§ **EXERCISE DESCRIPTION**:
Starting with the first line of the data that follows, transcribe every line verbatim until the line containing "Home (1194, 327)" has been transcribed.

-=-=-

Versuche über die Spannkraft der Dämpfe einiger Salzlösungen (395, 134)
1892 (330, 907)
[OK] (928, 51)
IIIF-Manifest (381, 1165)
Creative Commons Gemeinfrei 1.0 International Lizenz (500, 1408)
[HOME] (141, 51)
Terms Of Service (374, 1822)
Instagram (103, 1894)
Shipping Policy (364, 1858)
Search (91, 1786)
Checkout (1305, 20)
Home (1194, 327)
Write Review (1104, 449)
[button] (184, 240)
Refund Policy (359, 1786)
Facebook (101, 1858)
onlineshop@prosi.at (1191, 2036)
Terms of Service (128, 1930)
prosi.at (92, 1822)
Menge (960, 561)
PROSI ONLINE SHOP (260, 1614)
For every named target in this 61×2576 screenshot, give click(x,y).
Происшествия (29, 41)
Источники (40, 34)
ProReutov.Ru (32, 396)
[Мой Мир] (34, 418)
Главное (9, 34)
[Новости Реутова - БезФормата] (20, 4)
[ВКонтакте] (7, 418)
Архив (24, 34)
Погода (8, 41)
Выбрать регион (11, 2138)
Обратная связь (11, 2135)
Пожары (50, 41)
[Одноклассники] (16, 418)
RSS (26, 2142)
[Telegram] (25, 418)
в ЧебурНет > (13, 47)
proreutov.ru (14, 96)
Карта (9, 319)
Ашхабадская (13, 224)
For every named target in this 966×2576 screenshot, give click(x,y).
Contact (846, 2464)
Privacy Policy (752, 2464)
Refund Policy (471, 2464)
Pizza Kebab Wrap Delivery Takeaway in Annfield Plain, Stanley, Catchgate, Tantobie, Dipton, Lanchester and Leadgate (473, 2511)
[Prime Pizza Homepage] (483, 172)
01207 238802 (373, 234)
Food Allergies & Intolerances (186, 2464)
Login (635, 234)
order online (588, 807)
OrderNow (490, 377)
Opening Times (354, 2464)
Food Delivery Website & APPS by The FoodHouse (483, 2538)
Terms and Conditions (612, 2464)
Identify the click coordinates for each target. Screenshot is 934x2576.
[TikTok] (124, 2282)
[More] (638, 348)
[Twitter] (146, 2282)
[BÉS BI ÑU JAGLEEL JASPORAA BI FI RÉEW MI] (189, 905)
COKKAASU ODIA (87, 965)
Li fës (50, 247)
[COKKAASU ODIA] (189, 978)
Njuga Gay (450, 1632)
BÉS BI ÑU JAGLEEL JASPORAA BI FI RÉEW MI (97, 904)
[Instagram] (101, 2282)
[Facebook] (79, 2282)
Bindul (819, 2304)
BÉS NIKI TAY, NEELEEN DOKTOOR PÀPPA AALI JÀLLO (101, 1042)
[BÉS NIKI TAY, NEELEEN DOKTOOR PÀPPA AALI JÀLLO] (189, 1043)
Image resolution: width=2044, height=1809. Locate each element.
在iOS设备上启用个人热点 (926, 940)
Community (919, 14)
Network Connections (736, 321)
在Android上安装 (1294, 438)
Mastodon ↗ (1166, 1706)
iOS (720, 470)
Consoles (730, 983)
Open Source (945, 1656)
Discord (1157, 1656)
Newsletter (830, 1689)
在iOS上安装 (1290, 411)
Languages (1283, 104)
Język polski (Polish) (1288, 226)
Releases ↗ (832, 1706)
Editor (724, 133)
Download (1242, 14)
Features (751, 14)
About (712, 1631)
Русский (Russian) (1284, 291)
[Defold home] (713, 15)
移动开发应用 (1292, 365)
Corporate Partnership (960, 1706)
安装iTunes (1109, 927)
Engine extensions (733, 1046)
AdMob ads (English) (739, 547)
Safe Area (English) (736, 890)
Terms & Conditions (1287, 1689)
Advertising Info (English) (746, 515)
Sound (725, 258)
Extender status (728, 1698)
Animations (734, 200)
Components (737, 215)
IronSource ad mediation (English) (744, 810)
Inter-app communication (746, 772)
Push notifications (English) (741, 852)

-=-=-

§ **SOLVED PROBLEM**:
Versuche über die Spannkraft der Dämpfe einiger Salzlösungen (395, 134)
1892 (330, 907)
[OK] (928, 51)
IIIF-Manifest (381, 1165)
Creative Commons Gemeinfrei 1.0 International Lizenz (500, 1408)
[HOME] (141, 51)
Terms Of Service (374, 1822)
Instagram (103, 1894)
Shipping Policy (364, 1858)
Search (91, 1786)
Checkout (1305, 20)
Home (1194, 327)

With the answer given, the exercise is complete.